Mardi 18 janvier, le directeur local d’ISS revient. Avec un huissier cette fois, et cinq briseurs de grève prêts à bosser, et accompagné de trois délégués CGT de la Fédération du Nettoyage pour l’épauler. Une tentative d’intimidation qui ne fait que renforcer la détermination des grévistes.

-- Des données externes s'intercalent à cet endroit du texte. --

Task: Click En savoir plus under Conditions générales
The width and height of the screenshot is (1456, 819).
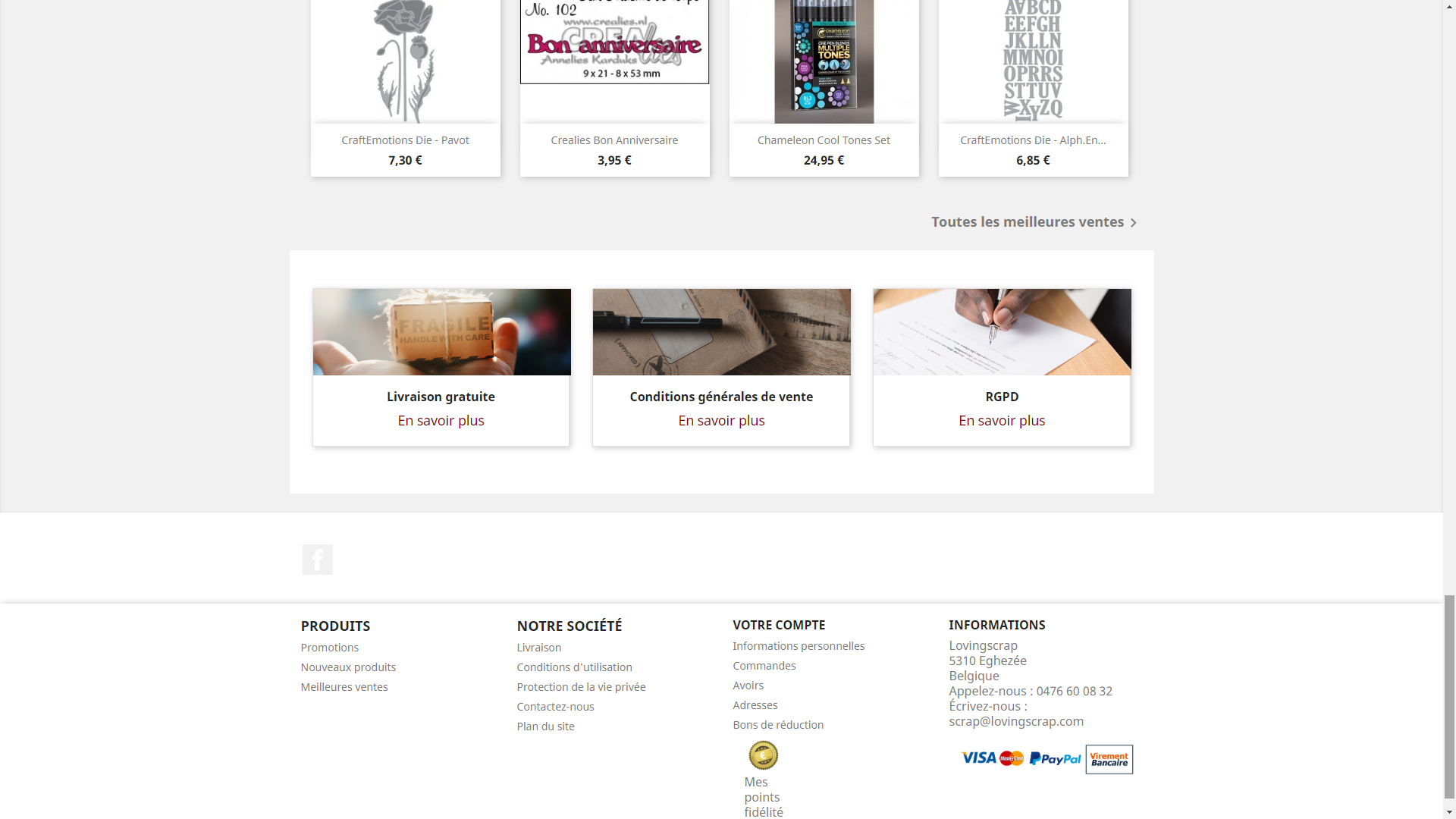Action: click(x=721, y=420)
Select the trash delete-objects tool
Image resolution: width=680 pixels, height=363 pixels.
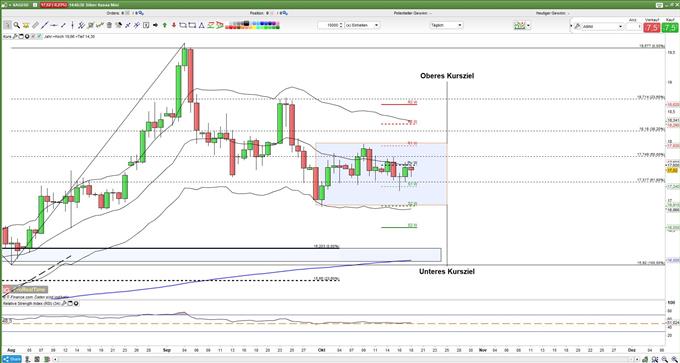coord(109,25)
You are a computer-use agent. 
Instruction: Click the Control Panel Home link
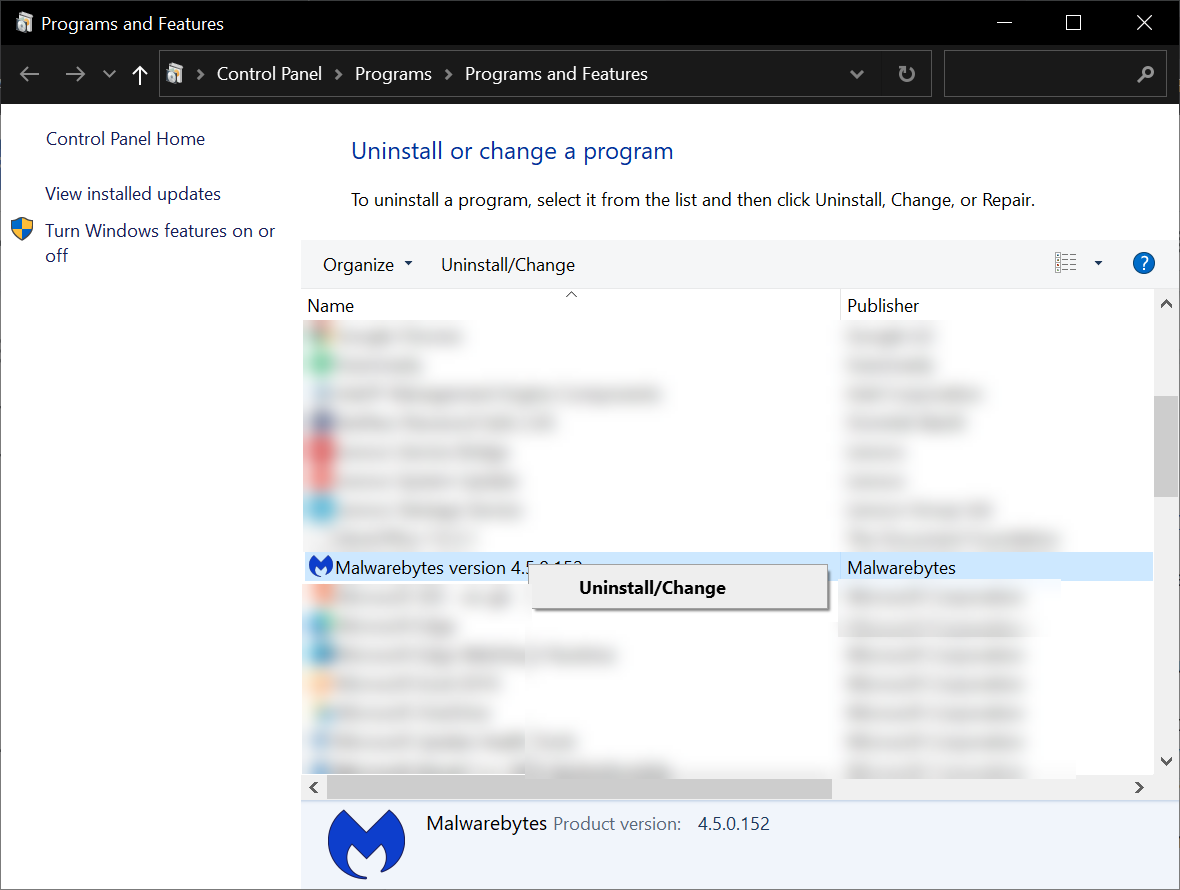coord(124,138)
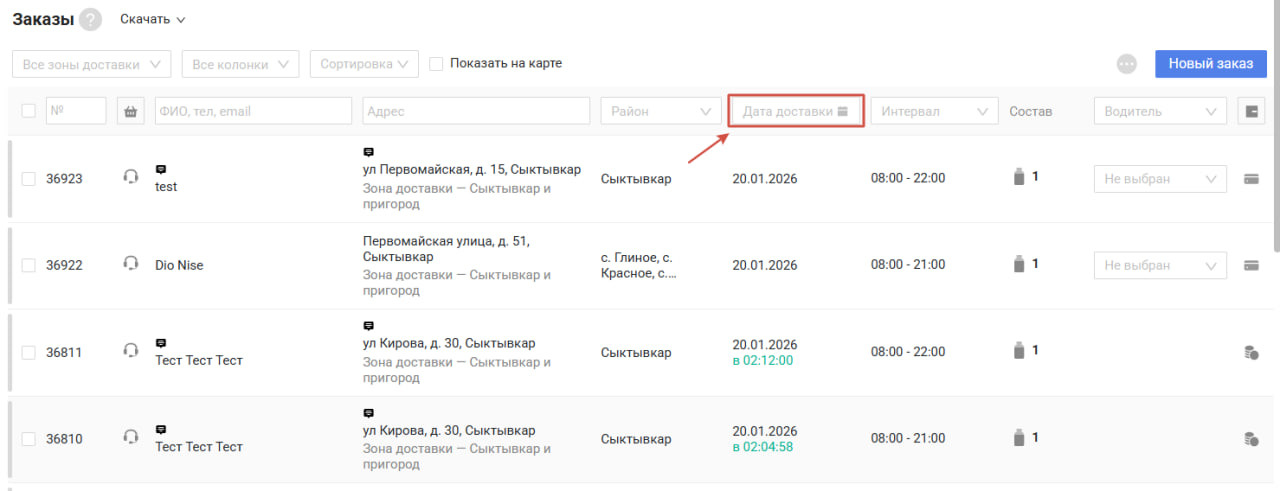Tick the checkbox for order 36923
The image size is (1280, 491).
click(x=28, y=179)
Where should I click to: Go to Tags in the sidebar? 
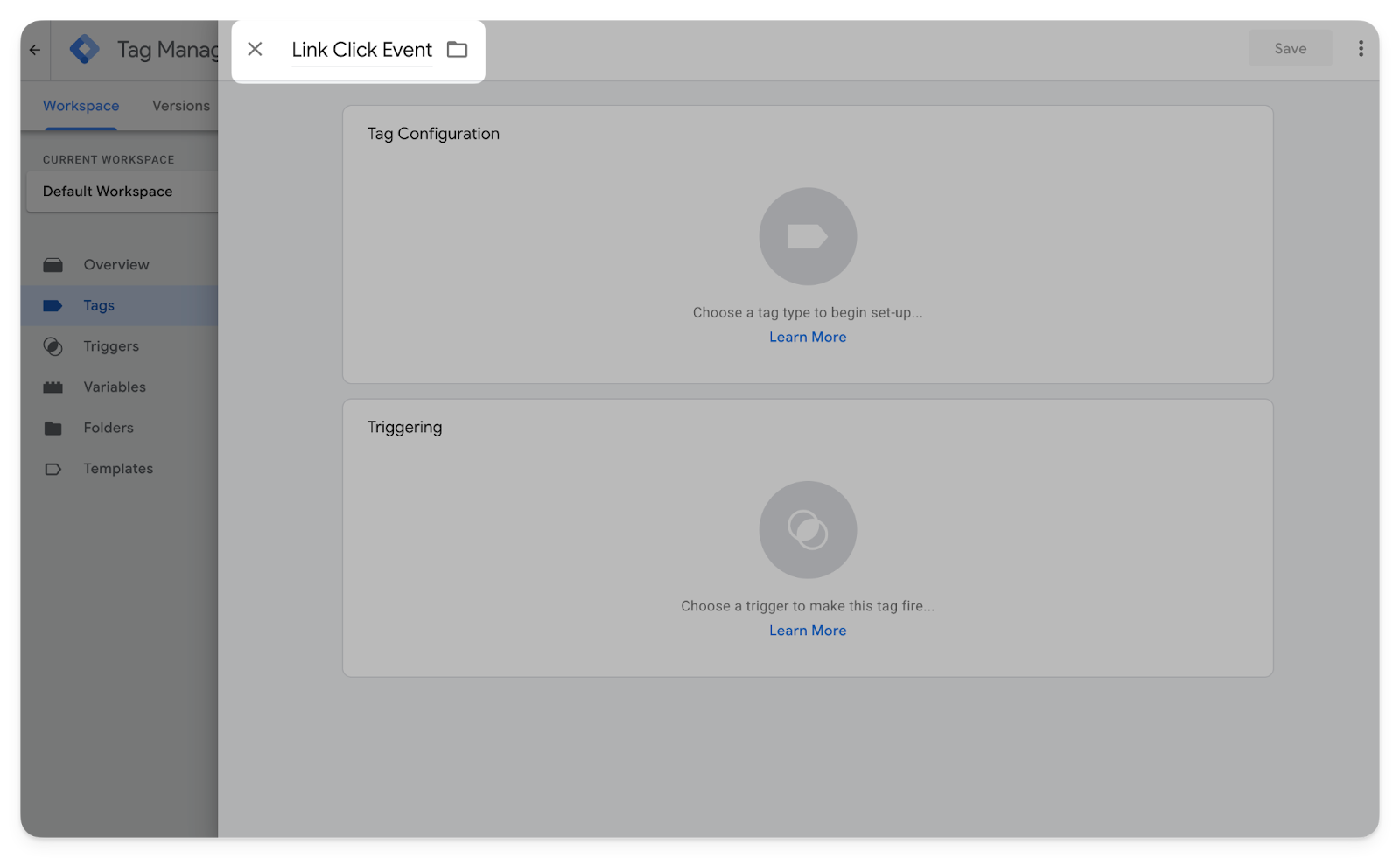click(x=99, y=305)
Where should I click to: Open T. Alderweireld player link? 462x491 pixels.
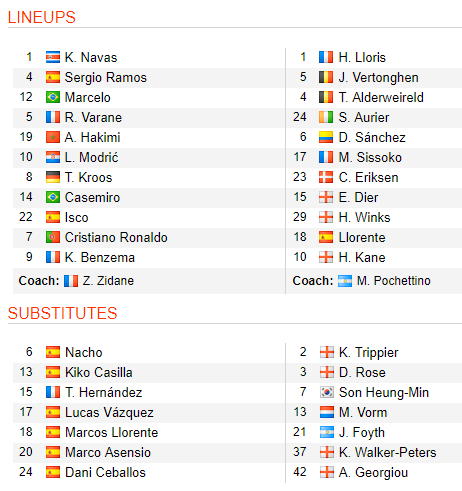pos(381,98)
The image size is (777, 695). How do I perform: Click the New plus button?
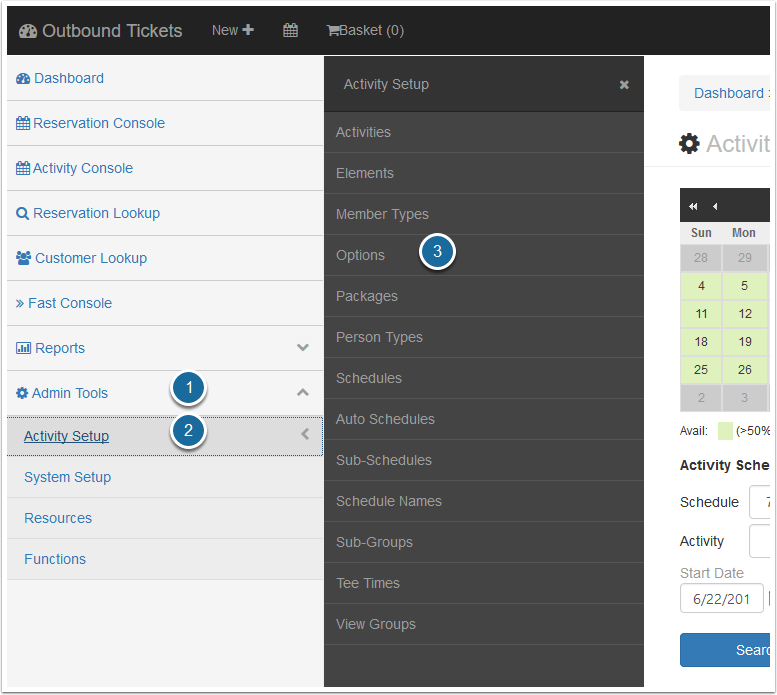(233, 30)
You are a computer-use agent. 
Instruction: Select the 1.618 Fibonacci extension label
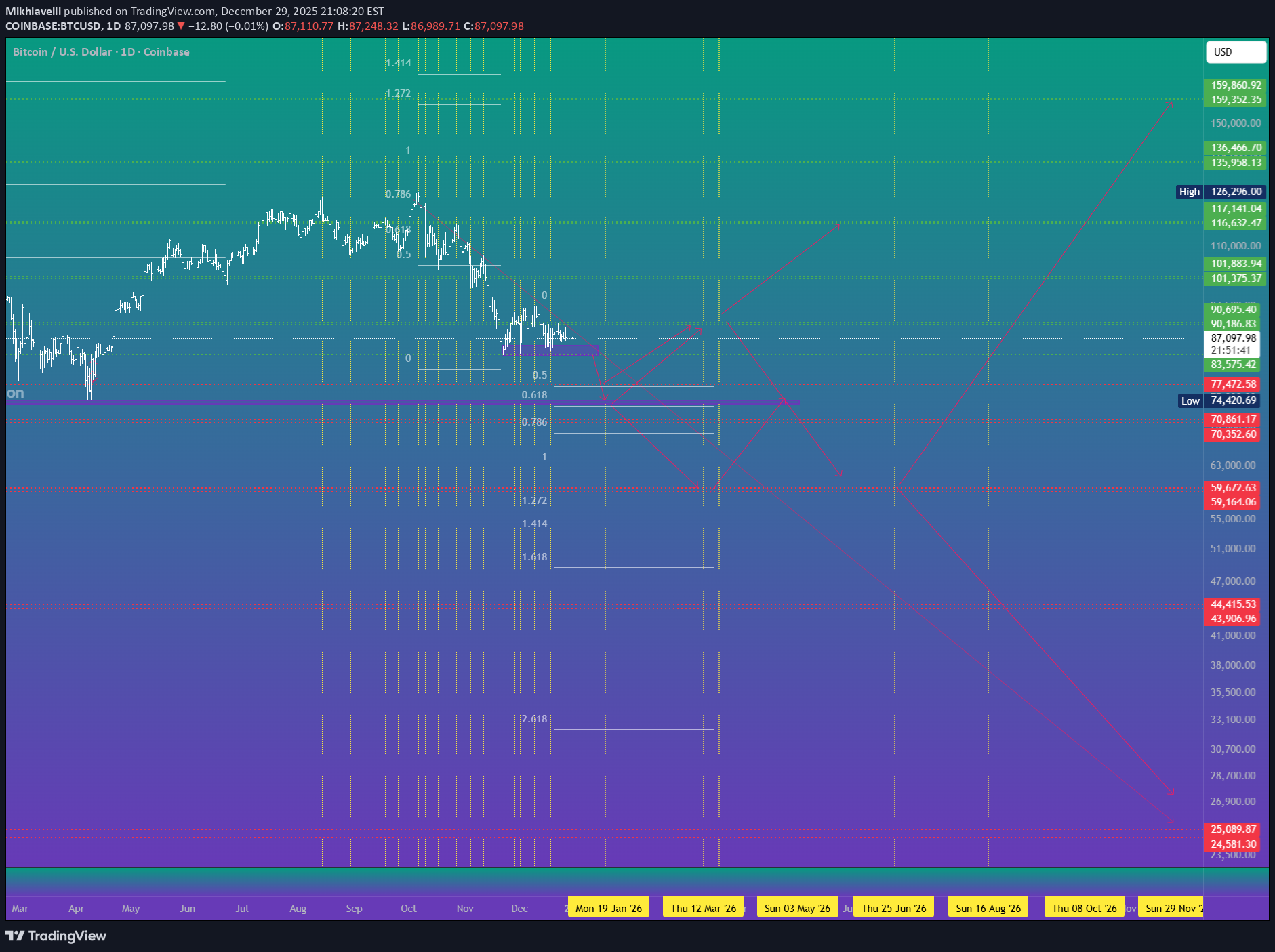(534, 557)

C’est alors que la direction d’ISS jette l’éponge et fait savoir que la plupart des revendications seront acceptées. La grève est suspendue. Mais la direction tergiverse et il faudra, lundi 24, la menacer de reprendre la grève pour qu’elle cède.

La menace de la contagion

Avant, pendant et après la grève, les travailleurs ISS de Poissy, soucieux de populariser leur grève, voire de l’élargir, sont restés en contact avec ceux de PSA Sochaux et Mulhouse. Si bien qu’au troisième jour de leur grève, lundi 17 janvier, les nettoyeurs de nuit des cabines peinture de PSA Sochaux avaient débrayé à leur tour sur des revendications similaires. Quinze jours plus tard, le 2 février, à Sochaux encore, ce sont les salariés d’ISS travaillant, eux, à la production, au Montage [2], qui débrayaient, entraînant des pertes importantes de voitures : pour les salaires et le maintien de leurs emplois menacés par l’éventuel non renouvellement du contrat d’ISS avec PSA. Si ces deux débrayages à Sochaux ne sont pas allés plus loin, ils montrent le mécontentement chez ces sous-traitants de l’industrie automobile.

Et à l’usine de Poissy, parmi le personnel PSA, la grève de ceux d’ISS fait discuter : si à 16 nettoyeurs ils sont arrivés à gagner plus de 250 euros net en trois jours de grève, qu’est-ce qu’on pourrait gagner, nous, à plus de 3 500 salariés ?

10 mars 2022, Hersh Ray


[1Les contrats de nettoyage sont changés tous les trois ou cinq ans sur les sites PSA, le personnel étant transféré intégralement de sous-traitant en sous-traitant, entre GSF, ENCI, Veolia, Derichebourg, ISS… ce qui entraîne des différences de traitement dans les salaires et justifie aussi pour les patrons leur blocage ou des pertes d’acquis.

[2Les travailleurs de nuit ISS du Kitting Montage ont gagné tout de même le paiement des heures de grève, et la direction s’est engagée sur des besoins comme des chaussures de sécurité.